* **Exercise**
Each line in the entries below that holds the string "thumbnail" must be copied.
::::::::
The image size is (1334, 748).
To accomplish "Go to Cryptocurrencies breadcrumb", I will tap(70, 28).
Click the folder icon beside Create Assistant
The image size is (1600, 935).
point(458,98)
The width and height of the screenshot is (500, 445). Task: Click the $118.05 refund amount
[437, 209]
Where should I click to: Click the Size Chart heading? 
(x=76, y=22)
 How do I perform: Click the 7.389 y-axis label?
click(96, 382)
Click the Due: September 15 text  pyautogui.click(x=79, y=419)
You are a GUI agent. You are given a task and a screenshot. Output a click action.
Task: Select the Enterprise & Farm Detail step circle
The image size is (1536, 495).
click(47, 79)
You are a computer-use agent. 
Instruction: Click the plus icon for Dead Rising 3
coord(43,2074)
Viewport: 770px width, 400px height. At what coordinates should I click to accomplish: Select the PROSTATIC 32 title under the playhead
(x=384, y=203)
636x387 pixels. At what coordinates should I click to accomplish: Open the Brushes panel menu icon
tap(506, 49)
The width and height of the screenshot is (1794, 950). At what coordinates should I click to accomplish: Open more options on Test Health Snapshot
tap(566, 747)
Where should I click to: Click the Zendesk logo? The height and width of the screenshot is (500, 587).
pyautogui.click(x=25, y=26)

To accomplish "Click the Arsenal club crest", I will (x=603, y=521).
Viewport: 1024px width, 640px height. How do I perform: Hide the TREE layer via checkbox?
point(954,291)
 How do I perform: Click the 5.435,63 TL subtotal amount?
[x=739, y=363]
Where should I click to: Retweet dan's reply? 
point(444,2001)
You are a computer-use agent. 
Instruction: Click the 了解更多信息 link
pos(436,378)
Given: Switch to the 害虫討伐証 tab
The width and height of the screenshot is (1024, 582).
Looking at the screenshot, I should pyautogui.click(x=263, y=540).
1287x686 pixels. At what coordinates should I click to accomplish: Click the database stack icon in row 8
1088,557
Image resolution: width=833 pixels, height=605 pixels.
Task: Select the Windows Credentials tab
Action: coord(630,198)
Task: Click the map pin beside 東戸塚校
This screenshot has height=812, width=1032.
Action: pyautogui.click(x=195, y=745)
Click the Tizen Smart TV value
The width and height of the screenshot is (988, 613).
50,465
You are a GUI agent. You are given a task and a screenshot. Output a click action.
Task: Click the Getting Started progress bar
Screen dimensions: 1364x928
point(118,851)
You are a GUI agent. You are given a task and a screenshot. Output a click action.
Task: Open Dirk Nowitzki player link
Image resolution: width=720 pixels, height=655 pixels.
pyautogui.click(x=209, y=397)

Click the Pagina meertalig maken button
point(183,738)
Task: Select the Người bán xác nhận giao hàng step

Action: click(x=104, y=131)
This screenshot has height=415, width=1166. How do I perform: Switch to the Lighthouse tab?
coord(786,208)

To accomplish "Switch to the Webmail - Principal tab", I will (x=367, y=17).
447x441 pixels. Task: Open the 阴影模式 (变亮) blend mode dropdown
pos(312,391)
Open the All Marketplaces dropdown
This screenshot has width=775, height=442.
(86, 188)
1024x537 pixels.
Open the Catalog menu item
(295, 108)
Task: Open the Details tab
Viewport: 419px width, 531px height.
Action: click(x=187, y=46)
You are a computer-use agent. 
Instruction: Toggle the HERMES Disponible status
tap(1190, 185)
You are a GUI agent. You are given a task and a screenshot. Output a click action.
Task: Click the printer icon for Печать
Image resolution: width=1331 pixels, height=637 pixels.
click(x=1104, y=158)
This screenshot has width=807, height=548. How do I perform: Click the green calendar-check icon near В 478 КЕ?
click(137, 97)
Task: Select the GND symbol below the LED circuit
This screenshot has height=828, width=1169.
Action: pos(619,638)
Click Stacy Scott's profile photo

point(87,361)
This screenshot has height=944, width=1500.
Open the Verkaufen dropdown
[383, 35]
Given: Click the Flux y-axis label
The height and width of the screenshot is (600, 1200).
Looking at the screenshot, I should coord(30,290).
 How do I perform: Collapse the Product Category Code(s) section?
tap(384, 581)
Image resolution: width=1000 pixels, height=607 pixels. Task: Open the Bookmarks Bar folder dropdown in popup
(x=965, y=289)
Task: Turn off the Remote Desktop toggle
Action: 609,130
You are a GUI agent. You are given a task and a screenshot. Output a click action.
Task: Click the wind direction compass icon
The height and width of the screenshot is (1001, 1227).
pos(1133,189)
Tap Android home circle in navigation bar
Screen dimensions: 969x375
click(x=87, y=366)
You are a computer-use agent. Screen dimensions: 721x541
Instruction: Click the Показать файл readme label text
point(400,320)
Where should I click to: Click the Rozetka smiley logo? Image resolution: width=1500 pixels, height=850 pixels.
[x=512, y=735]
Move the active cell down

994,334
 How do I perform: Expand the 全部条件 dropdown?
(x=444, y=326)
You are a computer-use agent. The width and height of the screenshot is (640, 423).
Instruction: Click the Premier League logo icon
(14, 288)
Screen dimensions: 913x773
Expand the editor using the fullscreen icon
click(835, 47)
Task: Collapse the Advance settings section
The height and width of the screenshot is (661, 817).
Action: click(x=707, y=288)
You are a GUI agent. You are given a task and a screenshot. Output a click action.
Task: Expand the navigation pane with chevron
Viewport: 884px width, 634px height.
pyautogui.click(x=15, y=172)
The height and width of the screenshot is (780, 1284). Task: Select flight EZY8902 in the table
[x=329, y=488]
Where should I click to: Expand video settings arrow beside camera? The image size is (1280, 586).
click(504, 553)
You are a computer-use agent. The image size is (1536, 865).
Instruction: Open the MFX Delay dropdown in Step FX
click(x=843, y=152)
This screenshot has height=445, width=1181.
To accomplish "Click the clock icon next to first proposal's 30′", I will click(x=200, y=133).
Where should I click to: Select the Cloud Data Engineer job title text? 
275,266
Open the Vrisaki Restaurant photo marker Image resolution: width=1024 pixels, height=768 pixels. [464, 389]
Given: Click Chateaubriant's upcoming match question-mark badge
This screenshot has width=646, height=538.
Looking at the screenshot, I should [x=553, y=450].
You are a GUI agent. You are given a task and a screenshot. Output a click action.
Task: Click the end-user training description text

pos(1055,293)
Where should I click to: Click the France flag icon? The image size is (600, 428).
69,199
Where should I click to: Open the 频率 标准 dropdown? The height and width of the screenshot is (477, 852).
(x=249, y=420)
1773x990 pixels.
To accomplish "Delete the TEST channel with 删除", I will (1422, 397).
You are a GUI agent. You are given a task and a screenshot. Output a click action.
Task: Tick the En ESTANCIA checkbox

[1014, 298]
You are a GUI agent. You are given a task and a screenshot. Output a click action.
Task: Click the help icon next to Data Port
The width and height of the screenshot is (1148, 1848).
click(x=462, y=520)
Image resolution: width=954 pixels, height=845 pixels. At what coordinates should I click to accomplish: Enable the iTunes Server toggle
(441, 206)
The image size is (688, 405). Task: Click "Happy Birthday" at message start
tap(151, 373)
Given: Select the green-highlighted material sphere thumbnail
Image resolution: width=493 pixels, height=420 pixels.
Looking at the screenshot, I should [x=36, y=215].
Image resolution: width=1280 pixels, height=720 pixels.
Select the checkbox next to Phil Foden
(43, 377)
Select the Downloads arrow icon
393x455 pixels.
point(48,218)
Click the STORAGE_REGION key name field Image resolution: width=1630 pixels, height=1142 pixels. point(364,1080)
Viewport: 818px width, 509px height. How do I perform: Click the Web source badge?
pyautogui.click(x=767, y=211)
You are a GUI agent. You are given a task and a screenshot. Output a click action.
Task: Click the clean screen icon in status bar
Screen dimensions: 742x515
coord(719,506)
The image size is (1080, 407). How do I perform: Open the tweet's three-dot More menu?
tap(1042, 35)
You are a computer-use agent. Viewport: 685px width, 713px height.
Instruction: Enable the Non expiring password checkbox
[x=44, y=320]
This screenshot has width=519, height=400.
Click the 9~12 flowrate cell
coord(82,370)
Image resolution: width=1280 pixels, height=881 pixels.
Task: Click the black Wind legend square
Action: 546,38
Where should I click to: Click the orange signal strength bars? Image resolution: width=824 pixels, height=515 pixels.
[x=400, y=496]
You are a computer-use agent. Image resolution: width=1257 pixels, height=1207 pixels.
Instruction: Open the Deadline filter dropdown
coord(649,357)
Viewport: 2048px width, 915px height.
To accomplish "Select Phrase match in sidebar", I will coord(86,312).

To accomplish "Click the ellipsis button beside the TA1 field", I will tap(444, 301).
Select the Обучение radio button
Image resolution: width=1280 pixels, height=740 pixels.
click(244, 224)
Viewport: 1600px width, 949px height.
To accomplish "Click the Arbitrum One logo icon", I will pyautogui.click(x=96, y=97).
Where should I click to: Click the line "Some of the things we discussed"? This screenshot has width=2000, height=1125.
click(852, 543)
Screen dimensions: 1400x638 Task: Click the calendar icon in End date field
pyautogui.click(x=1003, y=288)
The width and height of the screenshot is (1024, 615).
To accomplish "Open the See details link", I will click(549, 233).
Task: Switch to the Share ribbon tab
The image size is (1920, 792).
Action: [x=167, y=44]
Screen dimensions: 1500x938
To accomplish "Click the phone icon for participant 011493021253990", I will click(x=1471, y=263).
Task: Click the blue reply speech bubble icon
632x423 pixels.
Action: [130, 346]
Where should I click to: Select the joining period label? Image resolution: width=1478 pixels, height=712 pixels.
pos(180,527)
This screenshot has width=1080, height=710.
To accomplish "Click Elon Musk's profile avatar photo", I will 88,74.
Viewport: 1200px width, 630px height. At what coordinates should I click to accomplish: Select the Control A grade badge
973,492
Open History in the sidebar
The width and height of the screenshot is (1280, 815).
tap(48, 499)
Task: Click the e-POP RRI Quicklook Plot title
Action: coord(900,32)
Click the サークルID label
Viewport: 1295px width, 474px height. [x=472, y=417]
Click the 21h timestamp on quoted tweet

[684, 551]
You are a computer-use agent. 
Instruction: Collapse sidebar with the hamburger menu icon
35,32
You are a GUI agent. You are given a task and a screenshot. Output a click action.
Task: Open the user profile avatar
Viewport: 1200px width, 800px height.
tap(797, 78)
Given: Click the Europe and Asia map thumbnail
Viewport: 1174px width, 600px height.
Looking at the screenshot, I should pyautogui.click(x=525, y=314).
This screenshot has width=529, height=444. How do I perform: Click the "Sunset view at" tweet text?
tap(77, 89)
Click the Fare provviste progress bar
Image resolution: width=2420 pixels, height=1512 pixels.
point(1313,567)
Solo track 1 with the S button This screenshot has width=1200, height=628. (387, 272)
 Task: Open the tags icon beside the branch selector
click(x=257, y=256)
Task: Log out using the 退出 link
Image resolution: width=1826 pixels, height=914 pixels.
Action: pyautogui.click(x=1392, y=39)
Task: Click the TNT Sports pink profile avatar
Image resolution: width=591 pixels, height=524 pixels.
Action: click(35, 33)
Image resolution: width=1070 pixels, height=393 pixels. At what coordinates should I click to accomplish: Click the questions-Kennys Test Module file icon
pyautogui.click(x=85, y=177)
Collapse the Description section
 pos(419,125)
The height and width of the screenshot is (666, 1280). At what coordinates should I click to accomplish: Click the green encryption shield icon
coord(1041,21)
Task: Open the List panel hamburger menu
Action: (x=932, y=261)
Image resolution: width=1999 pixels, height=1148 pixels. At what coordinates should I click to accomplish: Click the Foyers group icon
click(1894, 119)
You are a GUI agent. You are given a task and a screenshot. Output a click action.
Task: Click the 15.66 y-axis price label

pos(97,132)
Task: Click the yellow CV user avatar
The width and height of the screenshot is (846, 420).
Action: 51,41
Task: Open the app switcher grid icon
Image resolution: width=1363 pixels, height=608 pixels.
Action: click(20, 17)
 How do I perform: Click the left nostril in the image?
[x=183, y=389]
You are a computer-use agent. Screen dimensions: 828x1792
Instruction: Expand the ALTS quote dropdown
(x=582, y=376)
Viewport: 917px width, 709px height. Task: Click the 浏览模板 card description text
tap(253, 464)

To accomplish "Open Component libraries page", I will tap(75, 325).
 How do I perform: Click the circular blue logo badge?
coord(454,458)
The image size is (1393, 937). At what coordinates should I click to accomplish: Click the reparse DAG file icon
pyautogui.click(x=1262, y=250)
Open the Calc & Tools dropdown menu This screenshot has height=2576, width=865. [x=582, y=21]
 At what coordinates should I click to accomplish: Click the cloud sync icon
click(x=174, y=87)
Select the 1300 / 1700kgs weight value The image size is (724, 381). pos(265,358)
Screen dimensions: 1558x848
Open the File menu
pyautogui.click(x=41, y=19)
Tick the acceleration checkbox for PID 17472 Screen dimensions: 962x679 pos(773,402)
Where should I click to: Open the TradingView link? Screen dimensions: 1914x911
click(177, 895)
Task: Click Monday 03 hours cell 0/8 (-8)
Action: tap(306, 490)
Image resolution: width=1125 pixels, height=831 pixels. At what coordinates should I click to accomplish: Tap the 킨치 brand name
::::::::
* **Answer**
Given: Select the green-highlighted material sphere thumbnail
Given: Click the Europe and Asia map thumbnail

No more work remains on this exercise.